I've used the aux port quite a bit with mine. My son used to live in Nashville,  and after his wife died, drove there every week for many months. One time, 65 was closed due to an accident and my kindle 2 was a lifesaver! Traffic crept along for awhile, and listening to a good book kept my temper in check.

Sent from my Kindle Fire using Tapatalk


----------



## BTackitt (Dec 15, 2008)

I use mine daily to and from school. 33 miles each way. My car has a cassette deck, so my adapter has a male plug that goes into the Kindle, and the cassette that goes into the car.


----------



## IowaGuy (Jan 31, 2012)

I am broke and drive a 2006 so I have to listen through headphones lol....I only wear one headphone so I can hear the rode.  The tts guy has become an old friend to me lol and I am actually very used to him.  He is a bit to get used to and misses the mark on a few names but overall I have to say that if the book doesn't have tts I am more prone to not buy it lol.


----------



## Cindy416 (May 2, 2009)

I have a USB port in my car, and when my iPhone is connected to it, it shows up on my source screen. It just occurred to me that I might be able to attach my Kindle via USB cable in order to have it show up as a device, which might allow it to play TTS through that cable. I'm going to give that option a try before buying an audio jack adapter. If that doesn't work, I'll stop by Radio Shack today when I'm in "the city."  (I live in the boondocks, and the nearest large city/town of 80,000 isn't a big city by any means, but certainly ranks higher than the nearest towns.  )


----------



## joangolfing (Sep 12, 2010)

I use my AUX port with my Kindle Keyboard listening to Audible books on long car trips. The cables make it very easy to use.


----------



## Annalog (Dec 28, 2008)

Cindy416 said:


> I have a USB port in my car, and when my iPhone is connected to it, it shows up on my source screen. It just occurred to me that I might be able to attach my Kindle via USB cable in order to have it show up as a device, which might allow it to play TTS through that cable....

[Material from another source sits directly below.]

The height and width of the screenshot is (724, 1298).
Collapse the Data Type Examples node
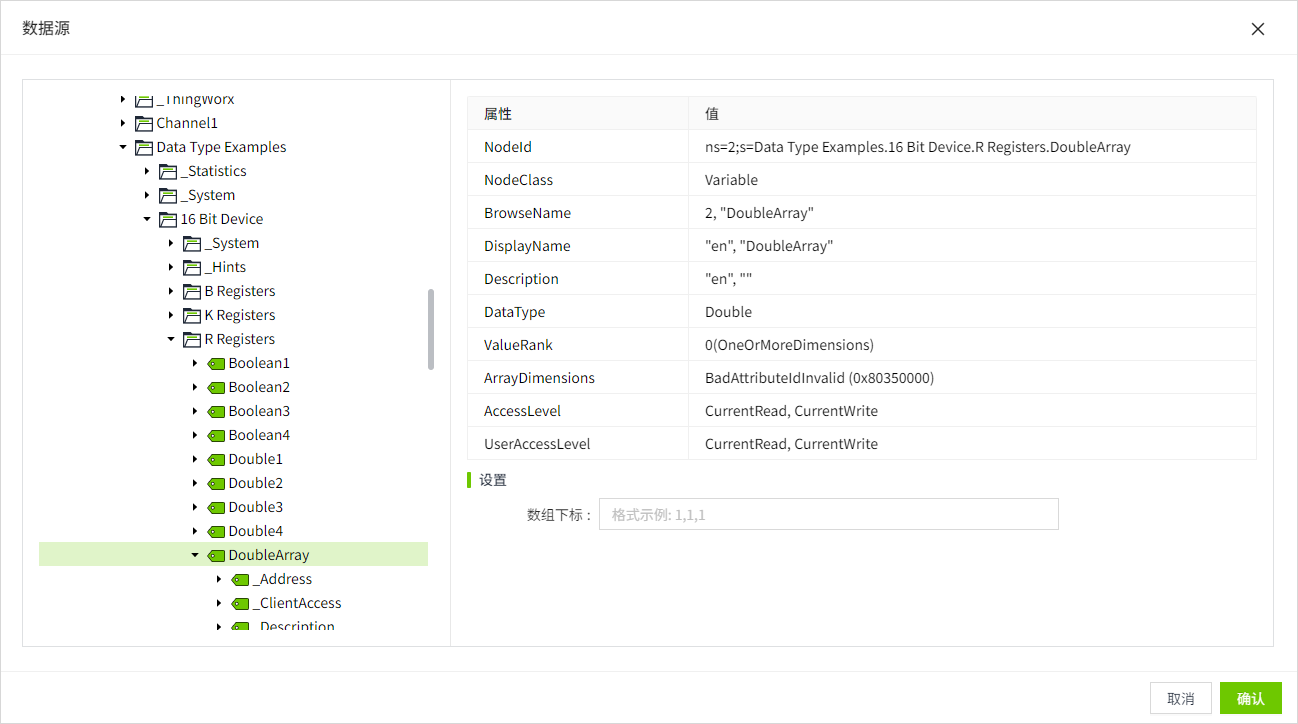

I doubt that this will work for TTS as that is not available as a file. It might work for music files and audio books on your Kindle.


----------



## Cindy416 (May 2, 2009)

Annalog said:


> I doubt that this will work for TTS as that is not available as a file. It might work for music files and audio books on your Kindle.


I tried accessing my Kindle via the USB connection, but my Kindle screen told me to eject my Kindle from my computer if I wanted to use it while charging. (I was afraid that would happen.) When I tried the jack that I bought, I thought it wasn't going to work, but then discovered that our enhanced version of _11/22/63_ doesn't have TTS. I opened up a J.D. Robb book that I knew had TTS, and it worked like a charm. I think I'd prefer listening to audiobooks via my Kindle instead of TTS (because of the quality of the speech), but at least it will work if I'm reading a book that I can't wait to finish.


----------



## krm0789 (Dec 21, 2010)

IowaGuy said:


> I am broke and drive a 2006 so I have to listen through headphones lol....I only wear one headphone so I can hear the rode. The tts guy has become an old friend to me lol and I am actually very used to him. He is a bit to get used to and misses the mark on a few names but overall I have to say that if the book doesn't have tts I am more prone to not buy it lol.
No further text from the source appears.